Bloomberght
Bloomberg HT Görüş İrfan Donat Gıda Krizi – Tarım, Ekoloji ve Egemenlik

Gıda Krizi – Tarım, Ekoloji ve Egemenlik

Giriş: 06 Ocak 2016, Çarşamba 17:12
Güncelleme: 06 Ocak 2016, Çarşamba 17:13

Aslında bu yazıyı yılbaşından önce yazmayı planlıyorduk ama yoğun gündemden dolayı bir türlü sıra gelmedi.

Bugün size tarıma ilgi duyan, tarımın hem Türkiye'de hem de küresel anlamda ekonomisi, politiği ve sosyolojisini kavramaya çalışanlar için bir kitap ve yazardan bahsedeceğiz.

Kitabın ismi “Gıda Krizi – Tarım, Ekoloji ve Egemenlik”... Yazarı ise 37 yıldır tarımla bir fiil uğraşan, Tarım Bakanlığı'nda 7 yıl görev almış, şimdilerde ise Çiftçi Sendikaları Konfederasyonu Kurucu Genel Başkanı olarak mücadelesini sürdüren Abdullah Aysu.

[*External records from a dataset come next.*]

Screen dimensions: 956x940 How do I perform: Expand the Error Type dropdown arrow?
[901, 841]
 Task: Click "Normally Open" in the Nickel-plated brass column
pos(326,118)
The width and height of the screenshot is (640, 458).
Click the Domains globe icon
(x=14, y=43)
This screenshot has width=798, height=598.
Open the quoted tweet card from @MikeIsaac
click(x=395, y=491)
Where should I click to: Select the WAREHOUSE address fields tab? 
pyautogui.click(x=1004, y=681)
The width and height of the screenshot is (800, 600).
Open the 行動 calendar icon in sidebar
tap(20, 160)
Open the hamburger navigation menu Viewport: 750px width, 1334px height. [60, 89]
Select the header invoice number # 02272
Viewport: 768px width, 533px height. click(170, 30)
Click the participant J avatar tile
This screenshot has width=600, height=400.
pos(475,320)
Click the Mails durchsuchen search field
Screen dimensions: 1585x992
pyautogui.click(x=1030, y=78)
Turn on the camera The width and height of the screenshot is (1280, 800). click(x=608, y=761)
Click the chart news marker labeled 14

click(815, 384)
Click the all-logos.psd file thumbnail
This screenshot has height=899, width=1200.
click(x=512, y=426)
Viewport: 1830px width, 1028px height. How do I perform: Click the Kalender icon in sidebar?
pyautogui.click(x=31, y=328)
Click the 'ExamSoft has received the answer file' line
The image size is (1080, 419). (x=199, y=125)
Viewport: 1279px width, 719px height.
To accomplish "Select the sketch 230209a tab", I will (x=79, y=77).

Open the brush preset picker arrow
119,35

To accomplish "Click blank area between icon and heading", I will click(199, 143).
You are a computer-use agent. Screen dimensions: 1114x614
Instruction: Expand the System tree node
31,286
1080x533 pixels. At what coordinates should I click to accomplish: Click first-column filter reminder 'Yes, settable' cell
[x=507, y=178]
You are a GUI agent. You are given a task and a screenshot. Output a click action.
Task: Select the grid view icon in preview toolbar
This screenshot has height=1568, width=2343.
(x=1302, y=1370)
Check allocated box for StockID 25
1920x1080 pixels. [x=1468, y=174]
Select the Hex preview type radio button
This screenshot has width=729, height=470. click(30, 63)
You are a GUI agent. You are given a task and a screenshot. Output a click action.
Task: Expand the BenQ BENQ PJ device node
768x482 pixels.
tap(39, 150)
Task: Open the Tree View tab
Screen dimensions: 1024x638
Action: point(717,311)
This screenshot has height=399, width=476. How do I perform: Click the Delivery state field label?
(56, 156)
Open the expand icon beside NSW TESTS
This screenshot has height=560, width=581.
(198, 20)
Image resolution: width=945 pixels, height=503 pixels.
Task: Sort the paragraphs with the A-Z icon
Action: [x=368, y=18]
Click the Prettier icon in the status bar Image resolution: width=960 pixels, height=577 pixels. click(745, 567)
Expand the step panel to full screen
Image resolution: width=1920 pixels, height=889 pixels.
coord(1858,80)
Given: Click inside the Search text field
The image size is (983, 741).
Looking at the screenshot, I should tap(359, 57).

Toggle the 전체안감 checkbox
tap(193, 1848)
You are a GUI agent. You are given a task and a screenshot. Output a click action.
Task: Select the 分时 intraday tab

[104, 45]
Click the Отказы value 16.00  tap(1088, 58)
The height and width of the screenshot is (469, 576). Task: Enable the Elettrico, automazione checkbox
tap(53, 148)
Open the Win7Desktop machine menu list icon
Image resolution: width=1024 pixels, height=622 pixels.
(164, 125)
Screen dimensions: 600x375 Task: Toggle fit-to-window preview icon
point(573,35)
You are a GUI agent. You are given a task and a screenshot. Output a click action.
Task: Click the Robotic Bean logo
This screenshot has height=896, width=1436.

Kitap, okuyuculara önemli bir soru soruyor: Köylüsüz, çiftçisiz bir tarım mümkün mü?

Abdullah Aysu, bu sorunun cevabını verirken yaratılan yanlış ve sistematik algıya şu sözlerle dikkat çekiyor: “Dünyada yanlış bir algı yönetimi hakim. İçinde kimyasalların da olduğu endüstriyel tarım yapılmadığı, uygulanmadığı takdirde insanlığın aç kalacağı yönünde kamuoyuna bir bilgi empoze ediliyor. Oysa Birleşmiş Milletler'in (BM) yaptığı çalışmalara bakıldığında durum çok farklı. BM'nin verilerine göre kimyasala dayanmayan küçük köylü tarımı, endüstriyel tarıma göre yüzde 50 ila yüzde 120 arasında daha fazla verimliliğe ulaşmış durumda.”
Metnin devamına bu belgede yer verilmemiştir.